WHAT YOU SHOULD DO: Every line of the records that holds the word "project" should be copied out.

═══ LISTED RECORDS

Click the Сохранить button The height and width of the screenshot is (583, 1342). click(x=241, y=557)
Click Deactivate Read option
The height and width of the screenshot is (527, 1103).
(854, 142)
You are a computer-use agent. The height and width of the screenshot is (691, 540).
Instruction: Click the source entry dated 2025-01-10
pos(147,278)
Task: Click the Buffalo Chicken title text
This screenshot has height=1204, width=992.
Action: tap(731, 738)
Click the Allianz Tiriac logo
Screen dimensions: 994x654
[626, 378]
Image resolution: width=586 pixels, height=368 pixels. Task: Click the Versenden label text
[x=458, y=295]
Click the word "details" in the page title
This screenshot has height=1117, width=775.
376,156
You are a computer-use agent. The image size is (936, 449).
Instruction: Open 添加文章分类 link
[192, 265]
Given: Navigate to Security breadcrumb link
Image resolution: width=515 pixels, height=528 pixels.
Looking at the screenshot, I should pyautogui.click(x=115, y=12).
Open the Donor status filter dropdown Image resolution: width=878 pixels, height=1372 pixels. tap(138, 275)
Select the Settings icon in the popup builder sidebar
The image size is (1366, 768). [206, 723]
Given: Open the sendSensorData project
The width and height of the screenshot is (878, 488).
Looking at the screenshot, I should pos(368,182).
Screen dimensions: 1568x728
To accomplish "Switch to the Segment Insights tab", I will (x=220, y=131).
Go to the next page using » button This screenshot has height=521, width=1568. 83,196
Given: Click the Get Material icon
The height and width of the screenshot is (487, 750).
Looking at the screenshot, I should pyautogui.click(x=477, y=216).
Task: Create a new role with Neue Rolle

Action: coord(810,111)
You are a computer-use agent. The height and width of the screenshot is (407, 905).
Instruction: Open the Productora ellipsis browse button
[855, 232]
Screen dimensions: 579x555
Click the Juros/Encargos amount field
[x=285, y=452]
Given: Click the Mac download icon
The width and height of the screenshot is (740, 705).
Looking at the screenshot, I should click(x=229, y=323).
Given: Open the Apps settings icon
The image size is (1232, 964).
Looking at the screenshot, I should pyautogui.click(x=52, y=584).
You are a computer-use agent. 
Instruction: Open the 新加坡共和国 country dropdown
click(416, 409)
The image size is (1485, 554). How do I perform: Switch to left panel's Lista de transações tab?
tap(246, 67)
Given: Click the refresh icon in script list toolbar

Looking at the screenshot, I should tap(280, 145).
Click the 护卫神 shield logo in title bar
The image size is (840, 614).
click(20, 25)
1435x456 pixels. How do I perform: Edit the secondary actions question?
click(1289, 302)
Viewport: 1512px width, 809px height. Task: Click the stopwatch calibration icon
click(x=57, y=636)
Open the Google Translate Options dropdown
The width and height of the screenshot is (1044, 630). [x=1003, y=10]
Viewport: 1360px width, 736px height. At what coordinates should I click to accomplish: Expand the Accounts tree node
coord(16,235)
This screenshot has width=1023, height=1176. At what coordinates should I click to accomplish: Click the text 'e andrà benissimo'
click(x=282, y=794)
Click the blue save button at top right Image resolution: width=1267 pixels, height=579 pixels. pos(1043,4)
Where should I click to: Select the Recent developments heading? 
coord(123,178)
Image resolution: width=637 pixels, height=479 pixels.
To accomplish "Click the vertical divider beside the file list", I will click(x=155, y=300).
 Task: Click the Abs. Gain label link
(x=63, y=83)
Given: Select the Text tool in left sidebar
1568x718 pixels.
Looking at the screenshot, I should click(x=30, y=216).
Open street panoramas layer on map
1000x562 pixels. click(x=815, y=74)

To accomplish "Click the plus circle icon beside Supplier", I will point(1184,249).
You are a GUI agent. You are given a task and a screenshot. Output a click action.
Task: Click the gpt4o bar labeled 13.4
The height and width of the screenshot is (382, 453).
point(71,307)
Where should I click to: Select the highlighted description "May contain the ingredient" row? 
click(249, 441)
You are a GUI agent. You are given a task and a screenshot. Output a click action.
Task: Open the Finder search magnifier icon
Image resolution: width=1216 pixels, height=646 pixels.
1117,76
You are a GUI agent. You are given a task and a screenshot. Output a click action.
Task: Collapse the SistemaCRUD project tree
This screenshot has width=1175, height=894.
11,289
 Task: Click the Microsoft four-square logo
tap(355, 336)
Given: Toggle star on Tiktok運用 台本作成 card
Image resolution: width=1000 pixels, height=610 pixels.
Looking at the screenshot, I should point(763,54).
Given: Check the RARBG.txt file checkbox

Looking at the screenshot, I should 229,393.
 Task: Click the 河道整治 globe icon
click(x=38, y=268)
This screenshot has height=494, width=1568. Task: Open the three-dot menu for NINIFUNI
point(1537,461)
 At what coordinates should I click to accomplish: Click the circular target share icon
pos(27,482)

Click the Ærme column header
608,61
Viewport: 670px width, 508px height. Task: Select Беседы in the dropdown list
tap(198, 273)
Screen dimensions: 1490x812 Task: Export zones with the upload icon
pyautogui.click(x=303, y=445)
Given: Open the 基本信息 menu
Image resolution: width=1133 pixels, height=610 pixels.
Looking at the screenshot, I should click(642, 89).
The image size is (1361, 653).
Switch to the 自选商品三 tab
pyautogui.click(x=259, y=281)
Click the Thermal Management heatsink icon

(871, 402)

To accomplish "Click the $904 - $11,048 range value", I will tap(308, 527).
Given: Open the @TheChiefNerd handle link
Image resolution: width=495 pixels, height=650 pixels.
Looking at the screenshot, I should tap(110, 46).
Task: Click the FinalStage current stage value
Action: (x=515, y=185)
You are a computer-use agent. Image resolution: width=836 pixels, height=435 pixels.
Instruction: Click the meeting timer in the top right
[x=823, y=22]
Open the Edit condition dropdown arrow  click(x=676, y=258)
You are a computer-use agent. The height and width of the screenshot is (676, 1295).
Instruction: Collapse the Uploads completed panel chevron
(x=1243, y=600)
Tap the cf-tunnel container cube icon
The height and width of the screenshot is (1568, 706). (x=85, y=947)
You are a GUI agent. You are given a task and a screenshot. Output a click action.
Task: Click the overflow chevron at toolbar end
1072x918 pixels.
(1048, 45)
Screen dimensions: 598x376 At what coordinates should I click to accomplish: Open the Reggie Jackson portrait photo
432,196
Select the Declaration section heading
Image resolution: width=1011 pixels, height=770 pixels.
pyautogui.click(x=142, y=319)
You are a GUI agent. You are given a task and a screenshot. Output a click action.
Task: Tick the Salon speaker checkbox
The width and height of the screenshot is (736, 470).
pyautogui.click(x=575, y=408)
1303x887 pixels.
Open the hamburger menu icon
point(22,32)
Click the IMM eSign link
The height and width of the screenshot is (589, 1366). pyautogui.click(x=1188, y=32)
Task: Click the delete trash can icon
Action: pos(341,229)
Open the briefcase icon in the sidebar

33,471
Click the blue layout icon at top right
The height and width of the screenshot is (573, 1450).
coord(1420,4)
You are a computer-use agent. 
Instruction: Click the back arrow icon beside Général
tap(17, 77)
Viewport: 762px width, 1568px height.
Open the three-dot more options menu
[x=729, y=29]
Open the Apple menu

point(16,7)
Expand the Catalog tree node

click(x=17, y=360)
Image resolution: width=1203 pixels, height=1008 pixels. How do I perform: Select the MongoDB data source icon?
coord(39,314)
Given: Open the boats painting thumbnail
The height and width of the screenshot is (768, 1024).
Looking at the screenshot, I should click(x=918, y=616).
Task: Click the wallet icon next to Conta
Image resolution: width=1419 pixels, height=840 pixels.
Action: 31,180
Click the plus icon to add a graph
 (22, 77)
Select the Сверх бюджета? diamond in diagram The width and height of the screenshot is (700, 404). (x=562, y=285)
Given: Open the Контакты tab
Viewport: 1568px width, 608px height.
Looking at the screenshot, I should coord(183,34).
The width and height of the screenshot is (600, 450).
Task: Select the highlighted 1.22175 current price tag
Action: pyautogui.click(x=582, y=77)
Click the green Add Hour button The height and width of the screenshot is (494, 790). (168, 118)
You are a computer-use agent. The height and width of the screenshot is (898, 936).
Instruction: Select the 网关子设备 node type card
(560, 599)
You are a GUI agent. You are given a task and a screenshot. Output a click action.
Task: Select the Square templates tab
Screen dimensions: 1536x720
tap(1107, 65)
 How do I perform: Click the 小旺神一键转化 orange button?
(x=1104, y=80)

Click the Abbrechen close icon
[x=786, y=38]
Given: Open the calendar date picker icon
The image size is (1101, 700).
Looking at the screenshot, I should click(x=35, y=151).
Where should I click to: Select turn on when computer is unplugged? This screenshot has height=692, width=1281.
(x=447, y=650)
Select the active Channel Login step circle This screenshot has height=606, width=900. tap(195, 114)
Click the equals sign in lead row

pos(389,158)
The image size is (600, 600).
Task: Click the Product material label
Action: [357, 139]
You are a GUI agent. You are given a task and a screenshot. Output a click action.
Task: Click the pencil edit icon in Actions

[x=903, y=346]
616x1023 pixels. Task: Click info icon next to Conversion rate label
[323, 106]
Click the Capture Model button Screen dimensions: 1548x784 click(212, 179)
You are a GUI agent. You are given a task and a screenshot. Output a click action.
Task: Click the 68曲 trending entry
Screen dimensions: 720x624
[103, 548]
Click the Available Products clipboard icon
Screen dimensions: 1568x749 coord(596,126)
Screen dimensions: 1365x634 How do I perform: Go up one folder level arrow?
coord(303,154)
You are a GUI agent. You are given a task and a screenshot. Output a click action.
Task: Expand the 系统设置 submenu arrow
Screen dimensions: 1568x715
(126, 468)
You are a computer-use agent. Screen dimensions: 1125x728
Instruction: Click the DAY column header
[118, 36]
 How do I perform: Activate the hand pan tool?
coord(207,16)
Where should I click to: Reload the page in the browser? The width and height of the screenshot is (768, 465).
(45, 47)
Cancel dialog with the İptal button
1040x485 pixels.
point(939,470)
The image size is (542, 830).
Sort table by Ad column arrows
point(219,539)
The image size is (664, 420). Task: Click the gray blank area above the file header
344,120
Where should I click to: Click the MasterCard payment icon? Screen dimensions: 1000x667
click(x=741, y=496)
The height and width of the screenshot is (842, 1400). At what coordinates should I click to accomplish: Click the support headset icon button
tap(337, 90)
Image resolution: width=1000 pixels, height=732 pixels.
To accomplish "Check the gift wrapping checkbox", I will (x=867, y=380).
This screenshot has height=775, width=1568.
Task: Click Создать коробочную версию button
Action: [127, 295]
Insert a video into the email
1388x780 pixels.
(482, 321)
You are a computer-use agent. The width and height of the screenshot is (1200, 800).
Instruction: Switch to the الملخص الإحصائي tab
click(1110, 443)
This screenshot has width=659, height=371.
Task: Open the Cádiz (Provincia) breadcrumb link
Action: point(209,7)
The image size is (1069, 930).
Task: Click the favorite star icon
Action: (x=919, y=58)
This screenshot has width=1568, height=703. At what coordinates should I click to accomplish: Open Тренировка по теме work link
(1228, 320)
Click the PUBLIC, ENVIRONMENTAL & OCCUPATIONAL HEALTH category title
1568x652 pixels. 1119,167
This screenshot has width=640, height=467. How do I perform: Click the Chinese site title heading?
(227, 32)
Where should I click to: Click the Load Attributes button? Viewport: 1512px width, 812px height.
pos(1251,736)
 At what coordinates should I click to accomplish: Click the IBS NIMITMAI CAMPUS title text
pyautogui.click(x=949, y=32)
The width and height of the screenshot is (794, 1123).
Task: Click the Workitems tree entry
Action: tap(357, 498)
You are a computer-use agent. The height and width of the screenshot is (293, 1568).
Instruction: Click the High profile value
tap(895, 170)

══════

ANSWER SECTION:
Given: Open the sendSensorData project
Task: Collapse the SistemaCRUD project tree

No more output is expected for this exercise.